# [Exercise directions]
When the line with "Identify the click" comes up, set it down and every later line to the end of the data, exactly and without pictures.

# [Dataset]
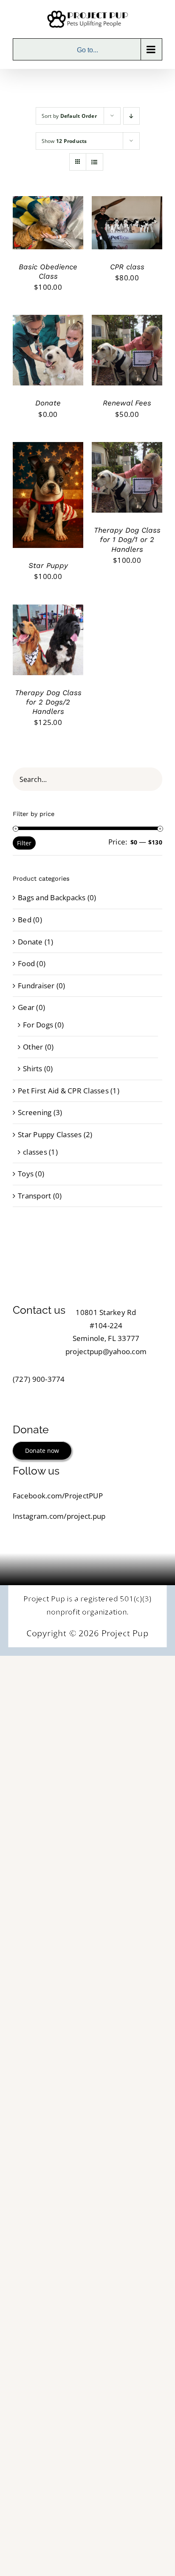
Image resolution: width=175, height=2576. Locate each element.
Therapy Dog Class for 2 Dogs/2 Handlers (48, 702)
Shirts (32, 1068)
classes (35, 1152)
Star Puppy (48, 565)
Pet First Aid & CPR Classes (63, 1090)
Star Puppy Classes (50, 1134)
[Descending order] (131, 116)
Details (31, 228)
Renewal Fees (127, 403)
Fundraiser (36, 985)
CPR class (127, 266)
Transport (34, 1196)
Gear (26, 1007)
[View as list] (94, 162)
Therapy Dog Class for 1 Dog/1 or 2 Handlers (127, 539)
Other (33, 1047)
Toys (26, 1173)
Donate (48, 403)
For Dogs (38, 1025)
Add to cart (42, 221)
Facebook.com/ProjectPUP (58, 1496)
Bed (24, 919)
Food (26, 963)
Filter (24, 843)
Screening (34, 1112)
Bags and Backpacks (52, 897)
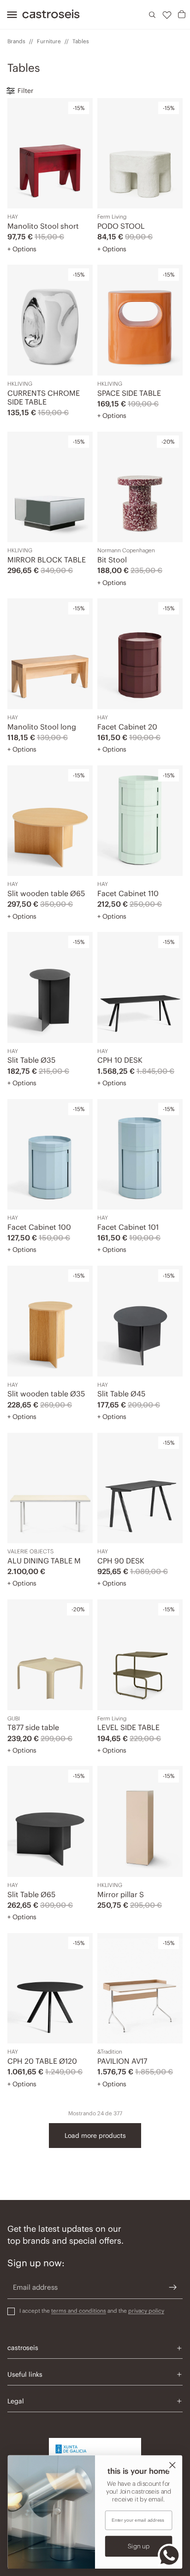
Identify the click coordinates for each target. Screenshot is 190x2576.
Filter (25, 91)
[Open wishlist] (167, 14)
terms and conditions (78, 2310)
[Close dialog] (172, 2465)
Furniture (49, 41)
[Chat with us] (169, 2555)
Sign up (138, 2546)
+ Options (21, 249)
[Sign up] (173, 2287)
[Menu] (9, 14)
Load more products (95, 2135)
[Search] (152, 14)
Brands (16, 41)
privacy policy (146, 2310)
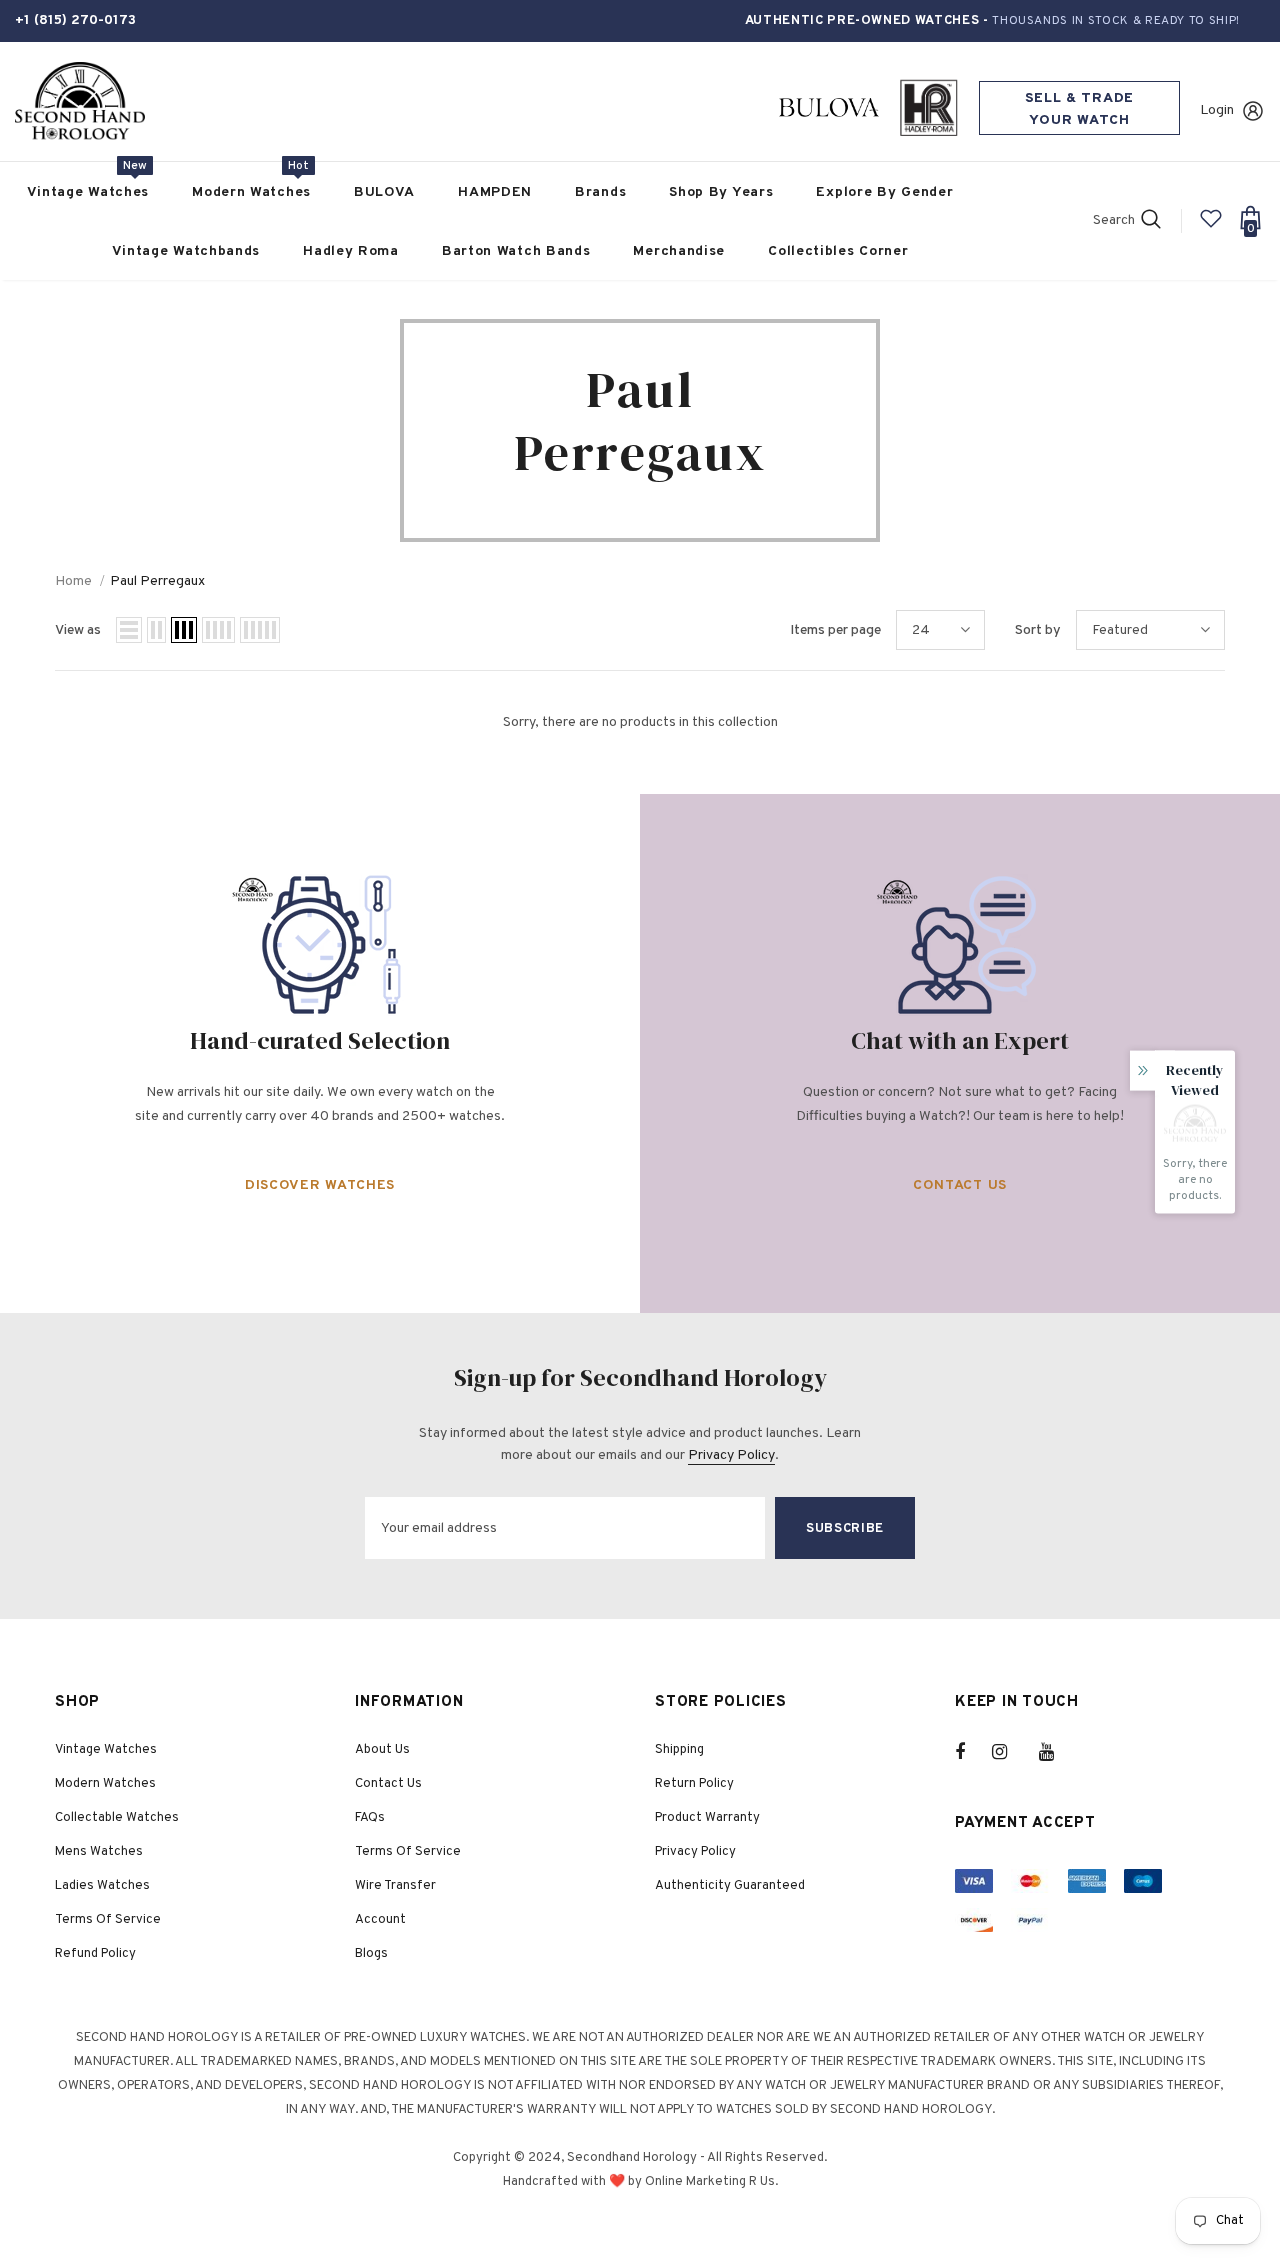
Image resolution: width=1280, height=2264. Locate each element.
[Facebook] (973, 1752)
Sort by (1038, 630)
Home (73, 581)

# [Written solution]
Identify the click coordinates for each target. Screenshot is 190x2576.
Filter (25, 91)
[Open wishlist] (167, 14)
terms and conditions (78, 2310)
[Close dialog] (172, 2465)
Furniture (49, 41)
[Chat with us] (169, 2555)
Sign up (138, 2546)
+ Options (21, 249)
[Sign up] (173, 2287)
[Menu] (9, 14)
Load more products (95, 2135)
[Search] (152, 14)
Brands (16, 41)
privacy policy (146, 2310)
Image resolution: width=1280, height=2264. Locate each element.
[Facebook] (973, 1752)
Sort by (1038, 630)
Home (73, 581)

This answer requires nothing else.